Visitors/ gawkers/pitiless spectators
As late as 1815, Bethlem Hospital showed its lunatics every Sunday for one penny. People would pack lunches and bring the family to gawk at the patients who were naked or near naked. The people found it amusing to watch them shriek, howl, sing, and tear at their hair and bodies. The annual revenue from those visits amounted to almost 400 pounds which means that an astonishing 96,000 visitors came to see the mad each year. (Michel Foucault)
Bedlam Hospital housed the very disturbed and troubled; Donald Lupton in the 1630s described ‘cryings, screechings, roarings, brawlings, shaking of chains, swearings, frettings, chaffings.'
Hospital General in Paris 1600’s
A visitor wrote “the unfortunate whose entire furniture consists of a straw pallet, lying with his head, feet and body pressed against a wall, could not enjoy sleep without being soaked by the water which trickled down from that massive stone.”

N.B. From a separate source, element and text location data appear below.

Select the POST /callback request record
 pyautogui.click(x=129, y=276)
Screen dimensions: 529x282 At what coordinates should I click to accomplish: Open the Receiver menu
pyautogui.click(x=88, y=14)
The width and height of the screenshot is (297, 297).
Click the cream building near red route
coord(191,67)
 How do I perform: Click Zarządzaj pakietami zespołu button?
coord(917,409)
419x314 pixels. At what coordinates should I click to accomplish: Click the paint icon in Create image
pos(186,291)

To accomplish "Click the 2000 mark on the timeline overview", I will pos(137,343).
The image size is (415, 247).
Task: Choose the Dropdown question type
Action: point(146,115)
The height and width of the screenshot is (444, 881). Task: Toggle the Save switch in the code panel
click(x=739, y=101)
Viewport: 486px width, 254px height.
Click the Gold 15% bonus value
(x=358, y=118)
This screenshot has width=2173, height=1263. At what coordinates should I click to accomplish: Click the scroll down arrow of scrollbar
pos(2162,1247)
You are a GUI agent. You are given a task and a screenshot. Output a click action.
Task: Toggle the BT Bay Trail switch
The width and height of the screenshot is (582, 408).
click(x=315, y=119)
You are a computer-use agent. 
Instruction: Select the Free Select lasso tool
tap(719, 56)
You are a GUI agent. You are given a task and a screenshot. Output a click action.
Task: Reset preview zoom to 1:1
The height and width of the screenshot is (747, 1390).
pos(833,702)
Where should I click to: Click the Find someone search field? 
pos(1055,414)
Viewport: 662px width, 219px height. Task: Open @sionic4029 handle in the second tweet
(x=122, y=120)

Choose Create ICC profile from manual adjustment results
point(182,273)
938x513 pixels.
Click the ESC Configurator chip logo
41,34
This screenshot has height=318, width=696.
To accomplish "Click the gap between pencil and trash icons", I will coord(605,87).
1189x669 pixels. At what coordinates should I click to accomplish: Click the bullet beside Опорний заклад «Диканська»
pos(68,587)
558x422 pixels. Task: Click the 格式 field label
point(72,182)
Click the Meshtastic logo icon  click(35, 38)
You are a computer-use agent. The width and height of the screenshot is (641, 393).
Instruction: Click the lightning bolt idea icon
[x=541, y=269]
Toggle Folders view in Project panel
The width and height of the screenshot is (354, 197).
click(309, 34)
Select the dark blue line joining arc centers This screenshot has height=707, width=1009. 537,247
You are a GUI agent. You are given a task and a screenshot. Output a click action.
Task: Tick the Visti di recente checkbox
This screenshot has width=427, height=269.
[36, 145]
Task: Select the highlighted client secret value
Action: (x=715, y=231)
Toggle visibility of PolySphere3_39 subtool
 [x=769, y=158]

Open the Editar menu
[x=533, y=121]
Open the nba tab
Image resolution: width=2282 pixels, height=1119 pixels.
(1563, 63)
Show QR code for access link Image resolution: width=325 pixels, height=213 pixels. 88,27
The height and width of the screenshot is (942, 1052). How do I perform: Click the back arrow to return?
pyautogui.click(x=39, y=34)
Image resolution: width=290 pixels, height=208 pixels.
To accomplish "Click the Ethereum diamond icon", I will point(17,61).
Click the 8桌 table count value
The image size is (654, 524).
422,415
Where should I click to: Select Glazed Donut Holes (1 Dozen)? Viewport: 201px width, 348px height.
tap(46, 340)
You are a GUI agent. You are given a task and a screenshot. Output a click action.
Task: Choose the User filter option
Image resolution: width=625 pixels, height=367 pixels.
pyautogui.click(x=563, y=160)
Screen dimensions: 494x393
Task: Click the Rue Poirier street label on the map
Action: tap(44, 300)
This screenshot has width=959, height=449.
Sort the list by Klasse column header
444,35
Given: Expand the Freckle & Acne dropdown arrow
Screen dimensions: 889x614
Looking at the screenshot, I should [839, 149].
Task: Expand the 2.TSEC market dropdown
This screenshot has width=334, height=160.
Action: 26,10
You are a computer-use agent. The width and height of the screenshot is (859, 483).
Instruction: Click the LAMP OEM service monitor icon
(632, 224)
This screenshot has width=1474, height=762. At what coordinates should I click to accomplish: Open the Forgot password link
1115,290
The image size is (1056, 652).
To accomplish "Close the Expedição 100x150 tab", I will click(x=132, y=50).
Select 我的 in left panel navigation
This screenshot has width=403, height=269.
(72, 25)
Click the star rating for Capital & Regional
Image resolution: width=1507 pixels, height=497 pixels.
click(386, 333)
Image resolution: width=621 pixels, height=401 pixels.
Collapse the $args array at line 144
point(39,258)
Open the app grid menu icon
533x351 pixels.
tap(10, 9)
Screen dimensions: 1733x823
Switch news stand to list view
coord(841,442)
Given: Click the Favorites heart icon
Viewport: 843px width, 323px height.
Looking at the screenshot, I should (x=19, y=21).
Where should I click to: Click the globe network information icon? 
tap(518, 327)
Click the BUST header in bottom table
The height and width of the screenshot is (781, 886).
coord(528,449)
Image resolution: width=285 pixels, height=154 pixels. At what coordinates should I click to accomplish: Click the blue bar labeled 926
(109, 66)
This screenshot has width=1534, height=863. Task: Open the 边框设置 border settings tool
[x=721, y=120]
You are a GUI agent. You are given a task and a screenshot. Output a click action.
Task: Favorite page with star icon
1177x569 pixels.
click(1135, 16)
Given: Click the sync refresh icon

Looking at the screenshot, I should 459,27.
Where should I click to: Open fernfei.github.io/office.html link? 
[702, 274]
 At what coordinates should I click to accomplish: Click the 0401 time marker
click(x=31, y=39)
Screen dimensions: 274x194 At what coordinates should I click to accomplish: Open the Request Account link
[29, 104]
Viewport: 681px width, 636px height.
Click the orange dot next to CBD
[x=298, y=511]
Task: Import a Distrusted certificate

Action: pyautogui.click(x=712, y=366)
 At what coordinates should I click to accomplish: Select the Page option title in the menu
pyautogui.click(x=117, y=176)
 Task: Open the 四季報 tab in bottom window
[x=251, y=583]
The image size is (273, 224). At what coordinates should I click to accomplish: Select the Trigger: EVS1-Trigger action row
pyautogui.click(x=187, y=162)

Winter was worse. When “the waters of the seine rose, those cells situated at the level of the sewers became not only more unhealthy, but worse still, a refuge for a huge swarm of rats which during the night attacked the unfortunates confined there and bit them wherever they could reach them. Madwomen have been found with feet, hands and faces torn by bites, which are often dangerous and from which several have died.” (Michel Foucault, Madness and Civilization).
Nellie Bly (May 5, 1864 – January 27, 1922) was the pen name of American pioneer female journalist Elizabeth Jane Cochrane. She wrote an expose in which she faked insanity to study a mental institution from within.
“From the moment I entered the insane ward on the Island, I made no attempt to keep up the assumed role of insanity. I talked and acted just as I do in ordinary life. Yet strange to say, the more sanely I talked and acted the crazier I was thought to be by all except one physician, whose kindness and gentle ways I shall not soon forget.”